By Julia Robins, Staff Writer
“If it weren’t for Sea Grant,” said Skip Stiles of Wetlands Watch, “We’d still be…trying to figure out where to go next.” Speaking on January 29 at the sixth annual Project Participants’ Symposium organized by Virginia Sea Grant (VASG), Stiles was one of four presenters who discussed the challenges of building successful collaborations and shared advice from their experiences.
At last year’s symposium, Stiles led a breakout session that laid the foundation for a resiliency design project. At the time, he already had the project in mind: figuring out how to adapt for sea level rise in Chesterfield Heights, a coastal community in Norfolk, before a storm came in and caused real damage. After the breakout session, Stiles said, “The work in Chesterfield Heights was really framed by the conversations we had here last year.” Now, 20 Hampton University architecture students and 20 Old Dominion University engineering students are working together to develop a resiliency design that works for the community.
Stiles’s resiliency project was one of several examples of the importance of collaboration across universities, state agencies, and other organizations that work in coastal and marine Virginia.
“The symposium is one of Virginia Sea Grant’s foremost opportunities for integration and reflection,” says Dr. Troy Hartley, VASG director. “This integration and reflection is where innovation comes from, producing novel solutions to challenging coastal and marine resource issues.”

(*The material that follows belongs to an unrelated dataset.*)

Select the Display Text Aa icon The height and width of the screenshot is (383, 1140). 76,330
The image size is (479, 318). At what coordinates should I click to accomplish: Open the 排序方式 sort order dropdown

Other speakers shared advice about collaborating with new partners and discussed the potential challenges of working across multiple disciplines. Some of the takeaways included the need to develop a deep understanding of other disciplines to ensure you’re on the same page with others, and involve end-users in the planning stages before a project begins.
Making connections early is key, agreed Keith Skiles of the Virginia Department of Health. At last year’s symposium, the Department of Health collaborated with industry, researchers, and others to kick off conversations about harmful algal blooms, the sudden increases in algae that happen in the summer in the Chesapeake Bay. While some blooms produce toxins, many different algae may be involved. Getting specific, timely information to waterman and shellfish farmers has been a challenge.
Connecting with industry members and researchers who had direct experience with the issue “helped to create a more uniform understanding of the problem and what to expect from it,” said Skiles. Skiles added that, although it’s difficult to find time to build and maintain relationships, “it helps to reach out to groups like Virginia Sea Grant to find resources that we didn’t know existed.”